“It is no secret that this government is dissatisfied with the alarming rate in which the Supreme Court of Nigeria under the oversight of Justice Walter Onnoghen has serially set free, persons accused of the most dire acts of corruption, often on mere technicalities, and after quite a number of them have been convicted by the trial and appellate courts”.
These are the exact words of President Muhammadu Buhari on Friday, January 25when he suspended Justice Walter Onnoghen as the Chief Justice of Nigeria (CJN) and inaugurated Justice Tanko Mohammed in acting capacity.
President Buhari accused the Supreme Court of Nigeria under the oversight of Justice Onnoghen of serially setting free persons accused of acts of corruption, often on mere technicalities.
The president added that “since there is nothing the executive arm can do after the apex court of the land has spoken on any matter, several of these individuals walk free among us today, enjoying what are clearly the proceeds of the corruption which for so long has defeated the efforts of this nation to develop and prosper”.
The Supreme Court of Nigeria (SCN), is the highest court in Nigeria. The Court is composed of the Chief Justice of Nigeria and such number of justices not more than 21, appointed by the President on the recommendation of the National Judicial Council, (NJC) and subject to confirmation by the Senate. Justices of the Supreme Court must be qualified to practice law in Nigeria, and must have been so qualified for a period not less than fifteen years.
But checks by the Our reporter on the judgments delivered by the Supreme Court since the inauguration of Justice Onnoghen on March 9, 2017, showed that the Supreme Court delivered only one major corruption case, that of Senate President Abubakar Bukola Saraki, in his favour.

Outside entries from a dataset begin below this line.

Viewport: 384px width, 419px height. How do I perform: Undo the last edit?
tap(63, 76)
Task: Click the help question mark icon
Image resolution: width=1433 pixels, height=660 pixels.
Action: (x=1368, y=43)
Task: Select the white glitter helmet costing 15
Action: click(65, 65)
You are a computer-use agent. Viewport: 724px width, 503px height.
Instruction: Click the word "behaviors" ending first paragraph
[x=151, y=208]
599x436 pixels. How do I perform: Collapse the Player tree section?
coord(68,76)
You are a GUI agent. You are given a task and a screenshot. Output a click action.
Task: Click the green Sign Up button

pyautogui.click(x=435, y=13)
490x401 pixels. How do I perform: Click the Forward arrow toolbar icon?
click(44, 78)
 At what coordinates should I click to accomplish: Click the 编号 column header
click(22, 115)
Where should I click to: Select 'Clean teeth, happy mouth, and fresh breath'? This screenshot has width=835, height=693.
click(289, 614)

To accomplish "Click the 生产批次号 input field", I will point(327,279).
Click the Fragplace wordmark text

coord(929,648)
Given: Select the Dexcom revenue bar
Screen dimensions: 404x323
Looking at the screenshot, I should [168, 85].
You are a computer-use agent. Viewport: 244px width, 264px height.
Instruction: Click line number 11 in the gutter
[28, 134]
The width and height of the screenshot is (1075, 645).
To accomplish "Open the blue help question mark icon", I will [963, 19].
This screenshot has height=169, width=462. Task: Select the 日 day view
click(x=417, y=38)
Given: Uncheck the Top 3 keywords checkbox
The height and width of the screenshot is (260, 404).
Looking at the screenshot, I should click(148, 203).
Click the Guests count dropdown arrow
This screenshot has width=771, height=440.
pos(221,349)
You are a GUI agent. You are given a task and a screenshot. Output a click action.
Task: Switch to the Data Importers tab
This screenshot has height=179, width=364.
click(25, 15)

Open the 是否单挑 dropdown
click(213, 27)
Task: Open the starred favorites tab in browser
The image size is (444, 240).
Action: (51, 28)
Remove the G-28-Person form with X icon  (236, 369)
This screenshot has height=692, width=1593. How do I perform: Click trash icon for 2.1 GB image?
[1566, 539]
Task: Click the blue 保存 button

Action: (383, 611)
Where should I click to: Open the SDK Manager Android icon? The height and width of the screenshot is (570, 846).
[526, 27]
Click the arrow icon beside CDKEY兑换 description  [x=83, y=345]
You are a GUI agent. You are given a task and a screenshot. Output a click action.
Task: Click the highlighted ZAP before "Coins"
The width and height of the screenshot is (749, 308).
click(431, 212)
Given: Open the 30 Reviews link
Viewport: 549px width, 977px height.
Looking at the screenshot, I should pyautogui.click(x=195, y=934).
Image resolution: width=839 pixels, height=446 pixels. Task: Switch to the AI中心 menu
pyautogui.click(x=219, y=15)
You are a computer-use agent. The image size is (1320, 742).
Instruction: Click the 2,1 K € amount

The Supreme Court on July 6, 2018, discharged and acquitted Saraki on the three remaining counts of alleged false asset declaration after the cross appeal by himself and the Economic and Financial Crimes Commission (EFCC) challenging the decision of the Court of Appeal.
The appellate court in December 2017 upheld the verdict of the Code of Conduct Tribunal (CCT) discharging Saraki of false asset declaration by the EFCC in 15 of the 18-count charges.
The five-member panel of justices of the apex court led by Justice Dattijo Muhammad held that the evidence led by the prosecution in the trial was based on hearsay, and did not have direct link to Saraki.
The Supreme Court delivered a total of 297 judgments in the 2017/2018 legal year. Many of the judgements were on civil appeals and political cases.
There is also no record that the Supreme Court under Justice Onnoghen set free persons accused of acts of corruption who were earlier convicted by the trial and appellate courts.